*Objectif visé*:
Recopiez, s'il vous plaît, les enregistrements depuis la ligne contenant « You are a GUI » jusqu'à la fin des enregistrements en y remplaçant « microphone » par « haut-parleur », sans rien changer d'autre et sans reprendre les images.

*Données fournies*:
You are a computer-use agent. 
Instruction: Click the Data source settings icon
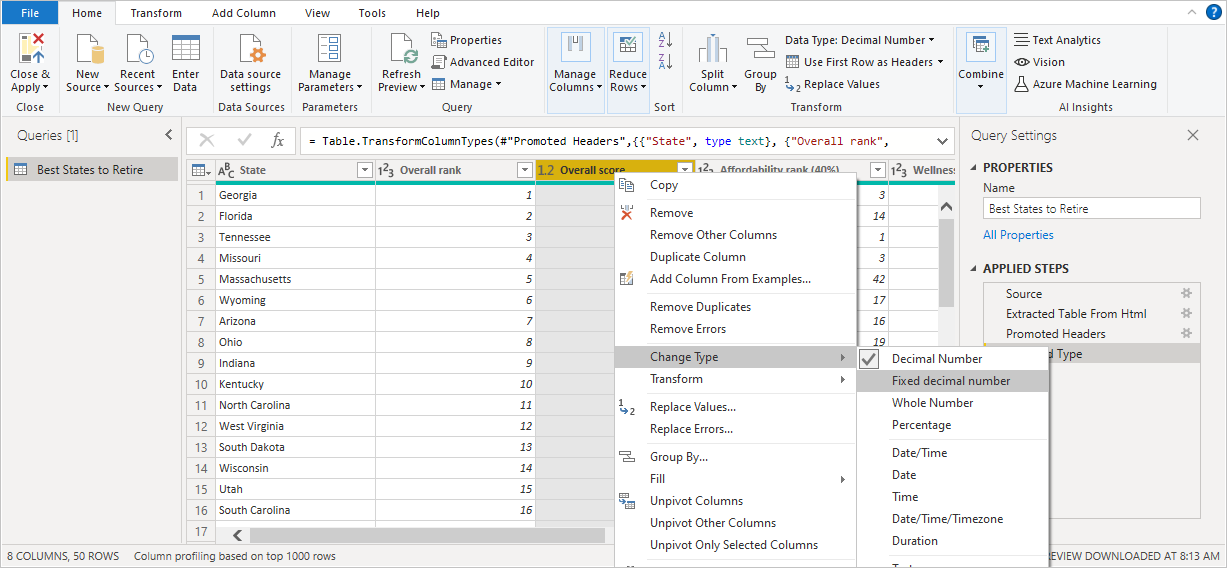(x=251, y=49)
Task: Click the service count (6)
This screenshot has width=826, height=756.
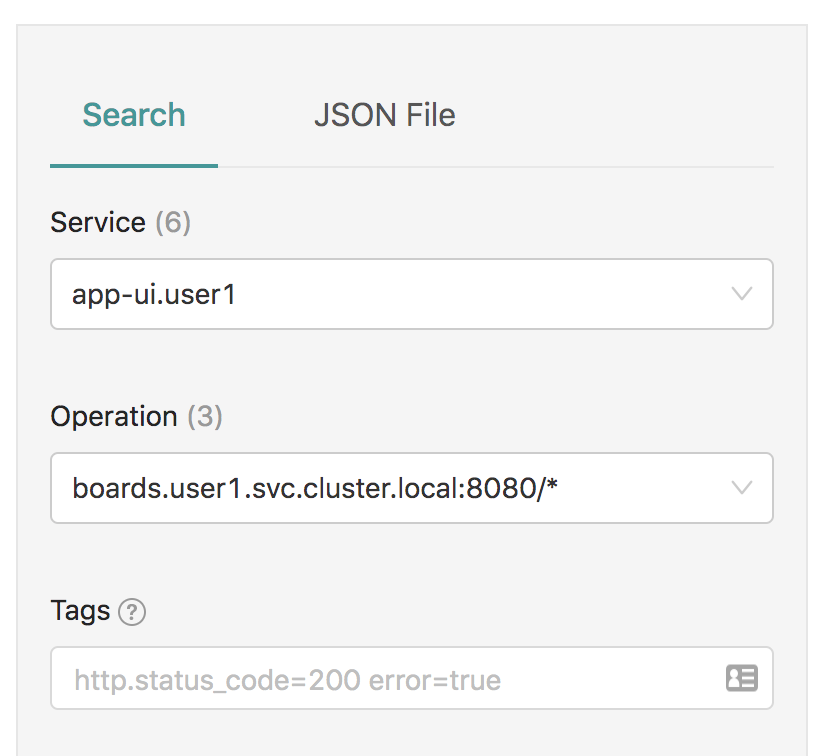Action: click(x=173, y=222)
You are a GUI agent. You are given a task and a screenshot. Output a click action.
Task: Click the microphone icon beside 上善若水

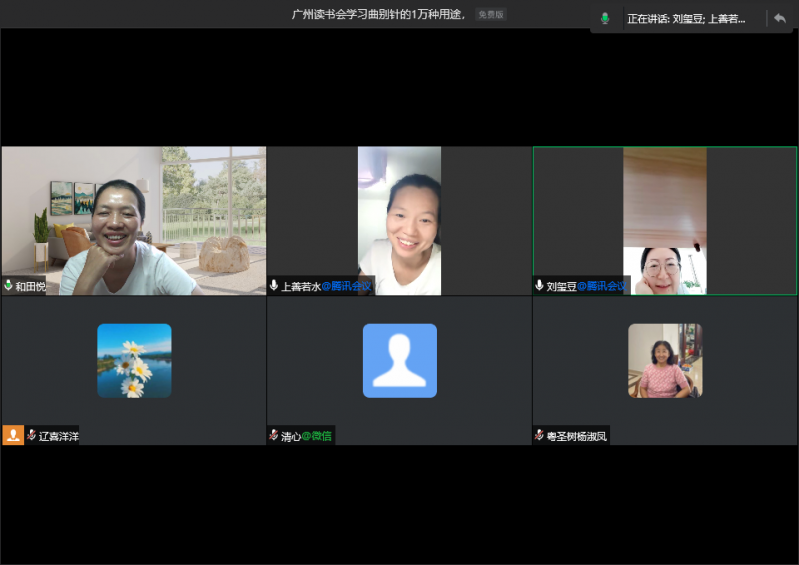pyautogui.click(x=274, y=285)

*Réponse écrite*:
You are a GUI agent. You are given a task and a screenshot. Output a click action.
Task: Click the haut-parleur icon beside 上善若水

pyautogui.click(x=274, y=285)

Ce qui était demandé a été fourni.